** WHAT IS EXPECTED **
Everything in the records below should be set down again, word for word.

** STORED DATA **
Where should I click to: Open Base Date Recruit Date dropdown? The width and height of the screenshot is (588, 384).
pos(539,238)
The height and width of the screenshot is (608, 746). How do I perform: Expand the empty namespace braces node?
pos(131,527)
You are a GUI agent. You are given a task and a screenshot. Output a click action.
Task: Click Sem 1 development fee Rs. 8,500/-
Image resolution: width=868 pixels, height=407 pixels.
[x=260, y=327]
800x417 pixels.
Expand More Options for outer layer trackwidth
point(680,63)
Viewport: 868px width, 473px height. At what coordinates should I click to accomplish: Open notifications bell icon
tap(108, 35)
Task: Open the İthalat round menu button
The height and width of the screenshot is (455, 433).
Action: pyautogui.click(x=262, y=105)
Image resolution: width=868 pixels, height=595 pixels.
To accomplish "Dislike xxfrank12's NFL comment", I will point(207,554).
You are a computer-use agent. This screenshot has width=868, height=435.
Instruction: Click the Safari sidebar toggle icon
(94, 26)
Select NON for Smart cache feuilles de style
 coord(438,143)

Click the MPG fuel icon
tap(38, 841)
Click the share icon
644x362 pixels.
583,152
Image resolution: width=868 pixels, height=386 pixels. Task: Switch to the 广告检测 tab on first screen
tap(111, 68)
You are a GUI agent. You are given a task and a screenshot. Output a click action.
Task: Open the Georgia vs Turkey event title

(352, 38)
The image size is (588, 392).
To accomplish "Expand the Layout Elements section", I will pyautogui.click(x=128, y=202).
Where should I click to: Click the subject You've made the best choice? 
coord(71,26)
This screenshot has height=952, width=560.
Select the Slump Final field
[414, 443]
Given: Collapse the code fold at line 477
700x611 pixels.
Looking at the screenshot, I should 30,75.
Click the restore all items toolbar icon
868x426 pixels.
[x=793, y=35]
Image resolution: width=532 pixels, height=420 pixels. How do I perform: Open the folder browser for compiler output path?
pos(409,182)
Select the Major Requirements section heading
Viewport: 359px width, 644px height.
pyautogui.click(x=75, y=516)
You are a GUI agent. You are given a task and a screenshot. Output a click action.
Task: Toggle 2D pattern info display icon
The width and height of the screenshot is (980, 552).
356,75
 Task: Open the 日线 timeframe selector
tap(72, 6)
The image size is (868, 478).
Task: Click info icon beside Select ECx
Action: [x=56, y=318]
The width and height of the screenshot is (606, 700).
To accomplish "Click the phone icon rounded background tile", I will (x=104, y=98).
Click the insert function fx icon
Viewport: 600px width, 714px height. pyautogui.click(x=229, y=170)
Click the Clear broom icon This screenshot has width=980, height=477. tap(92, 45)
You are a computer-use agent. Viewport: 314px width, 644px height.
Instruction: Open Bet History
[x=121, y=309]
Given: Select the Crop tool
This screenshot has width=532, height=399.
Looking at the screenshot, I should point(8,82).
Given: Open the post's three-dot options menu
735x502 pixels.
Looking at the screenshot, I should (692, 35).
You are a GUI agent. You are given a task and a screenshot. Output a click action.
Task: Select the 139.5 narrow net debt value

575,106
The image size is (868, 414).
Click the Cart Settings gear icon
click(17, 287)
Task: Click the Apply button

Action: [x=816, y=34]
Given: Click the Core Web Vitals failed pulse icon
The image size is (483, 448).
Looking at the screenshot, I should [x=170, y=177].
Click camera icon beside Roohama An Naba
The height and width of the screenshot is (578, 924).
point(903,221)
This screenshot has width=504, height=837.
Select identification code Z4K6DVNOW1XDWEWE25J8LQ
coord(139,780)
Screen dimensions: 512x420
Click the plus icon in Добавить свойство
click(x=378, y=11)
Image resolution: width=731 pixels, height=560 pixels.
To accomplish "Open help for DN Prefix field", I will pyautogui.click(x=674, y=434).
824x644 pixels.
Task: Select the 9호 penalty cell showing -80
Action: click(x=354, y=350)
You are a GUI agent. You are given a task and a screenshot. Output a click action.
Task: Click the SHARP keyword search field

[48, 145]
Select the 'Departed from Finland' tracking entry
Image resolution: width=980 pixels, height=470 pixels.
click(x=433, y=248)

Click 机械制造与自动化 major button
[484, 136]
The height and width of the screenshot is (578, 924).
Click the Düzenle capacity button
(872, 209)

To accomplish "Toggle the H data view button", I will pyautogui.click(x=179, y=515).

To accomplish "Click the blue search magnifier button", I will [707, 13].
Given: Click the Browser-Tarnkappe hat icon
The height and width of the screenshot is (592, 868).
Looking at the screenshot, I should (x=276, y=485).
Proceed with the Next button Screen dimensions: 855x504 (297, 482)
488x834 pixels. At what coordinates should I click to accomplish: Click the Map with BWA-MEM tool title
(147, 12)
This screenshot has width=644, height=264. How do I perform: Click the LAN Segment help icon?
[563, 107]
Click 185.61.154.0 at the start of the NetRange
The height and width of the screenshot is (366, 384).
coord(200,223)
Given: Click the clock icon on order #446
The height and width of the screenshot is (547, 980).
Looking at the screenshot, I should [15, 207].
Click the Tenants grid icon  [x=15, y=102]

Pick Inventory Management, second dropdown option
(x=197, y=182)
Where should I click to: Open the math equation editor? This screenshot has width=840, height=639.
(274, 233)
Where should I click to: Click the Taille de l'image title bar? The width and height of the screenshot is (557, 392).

** EXPECTED ANSWER **
Where should I click to: Open Base Date Recruit Date dropdown? The width and height of the screenshot is (588, 384).
pos(539,238)
The height and width of the screenshot is (608, 746). How do I perform: Expand the empty namespace braces node?
pos(131,527)
You are a GUI agent. You are given a task and a screenshot. Output a click action.
Task: Click Sem 1 development fee Rs. 8,500/-
Image resolution: width=868 pixels, height=407 pixels.
[x=260, y=327]
800x417 pixels.
Expand More Options for outer layer trackwidth
point(680,63)
Viewport: 868px width, 473px height. At what coordinates should I click to accomplish: Open notifications bell icon
tap(108, 35)
Task: Open the İthalat round menu button
The height and width of the screenshot is (455, 433).
Action: pyautogui.click(x=262, y=105)
Image resolution: width=868 pixels, height=595 pixels.
To accomplish "Dislike xxfrank12's NFL comment", I will point(207,554).
You are a computer-use agent. This screenshot has width=868, height=435.
Instruction: Click the Safari sidebar toggle icon
(94, 26)
Select NON for Smart cache feuilles de style
 coord(438,143)

Click the MPG fuel icon
tap(38, 841)
Click the share icon
644x362 pixels.
583,152
Image resolution: width=868 pixels, height=386 pixels. Task: Switch to the 广告检测 tab on first screen
tap(111, 68)
You are a GUI agent. You are given a task and a screenshot. Output a click action.
Task: Open the Georgia vs Turkey event title

(352, 38)
The image size is (588, 392).
To accomplish "Expand the Layout Elements section", I will pyautogui.click(x=128, y=202).
Where should I click to: Click the subject You've made the best choice? 
coord(71,26)
This screenshot has height=952, width=560.
Select the Slump Final field
[414, 443]
Given: Collapse the code fold at line 477
700x611 pixels.
Looking at the screenshot, I should 30,75.
Click the restore all items toolbar icon
868x426 pixels.
[x=793, y=35]
Image resolution: width=532 pixels, height=420 pixels. How do I perform: Open the folder browser for compiler output path?
pos(409,182)
Select the Major Requirements section heading
Viewport: 359px width, 644px height.
pyautogui.click(x=75, y=516)
You are a GUI agent. You are given a task and a screenshot. Output a click action.
Task: Toggle 2D pattern info display icon
The width and height of the screenshot is (980, 552).
356,75
 Task: Open the 日线 timeframe selector
tap(72, 6)
The image size is (868, 478).
Task: Click info icon beside Select ECx
Action: [x=56, y=318]
The width and height of the screenshot is (606, 700).
To accomplish "Click the phone icon rounded background tile", I will (x=104, y=98).
Click the insert function fx icon
Viewport: 600px width, 714px height. pyautogui.click(x=229, y=170)
Click the Clear broom icon This screenshot has width=980, height=477. tap(92, 45)
You are a computer-use agent. Viewport: 314px width, 644px height.
Instruction: Open Bet History
[x=121, y=309]
Given: Select the Crop tool
This screenshot has width=532, height=399.
Looking at the screenshot, I should point(8,82).
Given: Open the post's three-dot options menu
735x502 pixels.
Looking at the screenshot, I should (692, 35).
You are a GUI agent. You are given a task and a screenshot. Output a click action.
Task: Select the 139.5 narrow net debt value

575,106
The image size is (868, 414).
Click the Cart Settings gear icon
click(17, 287)
Task: Click the Apply button

Action: [x=816, y=34]
Given: Click the Core Web Vitals failed pulse icon
The image size is (483, 448).
Looking at the screenshot, I should [x=170, y=177].
Click camera icon beside Roohama An Naba
The height and width of the screenshot is (578, 924).
point(903,221)
This screenshot has width=504, height=837.
Select identification code Z4K6DVNOW1XDWEWE25J8LQ
coord(139,780)
Screen dimensions: 512x420
Click the plus icon in Добавить свойство
click(x=378, y=11)
Image resolution: width=731 pixels, height=560 pixels.
To accomplish "Open help for DN Prefix field", I will pyautogui.click(x=674, y=434).
824x644 pixels.
Task: Select the 9호 penalty cell showing -80
Action: click(x=354, y=350)
You are a GUI agent. You are given a task and a screenshot. Output a click action.
Task: Click the SHARP keyword search field

[48, 145]
Select the 'Departed from Finland' tracking entry
Image resolution: width=980 pixels, height=470 pixels.
click(x=433, y=248)

Click 机械制造与自动化 major button
[484, 136]
The height and width of the screenshot is (578, 924).
Click the Düzenle capacity button
(872, 209)

To accomplish "Toggle the H data view button", I will pyautogui.click(x=179, y=515).

To accomplish "Click the blue search magnifier button", I will [707, 13].
Given: Click the Browser-Tarnkappe hat icon
The height and width of the screenshot is (592, 868).
Looking at the screenshot, I should (x=276, y=485).
Proceed with the Next button Screen dimensions: 855x504 (297, 482)
488x834 pixels. At what coordinates should I click to accomplish: Click the Map with BWA-MEM tool title
(147, 12)
This screenshot has width=644, height=264. How do I perform: Click the LAN Segment help icon?
[563, 107]
Click 185.61.154.0 at the start of the NetRange
The height and width of the screenshot is (366, 384).
coord(200,223)
Given: Click the clock icon on order #446
The height and width of the screenshot is (547, 980).
Looking at the screenshot, I should [15, 207].
Click the Tenants grid icon  [x=15, y=102]

Pick Inventory Management, second dropdown option
(x=197, y=182)
Where should I click to: Open the math equation editor? This screenshot has width=840, height=639.
(274, 233)
Where should I click to: Click the Taille de l'image title bar? The width and height of the screenshot is (557, 392).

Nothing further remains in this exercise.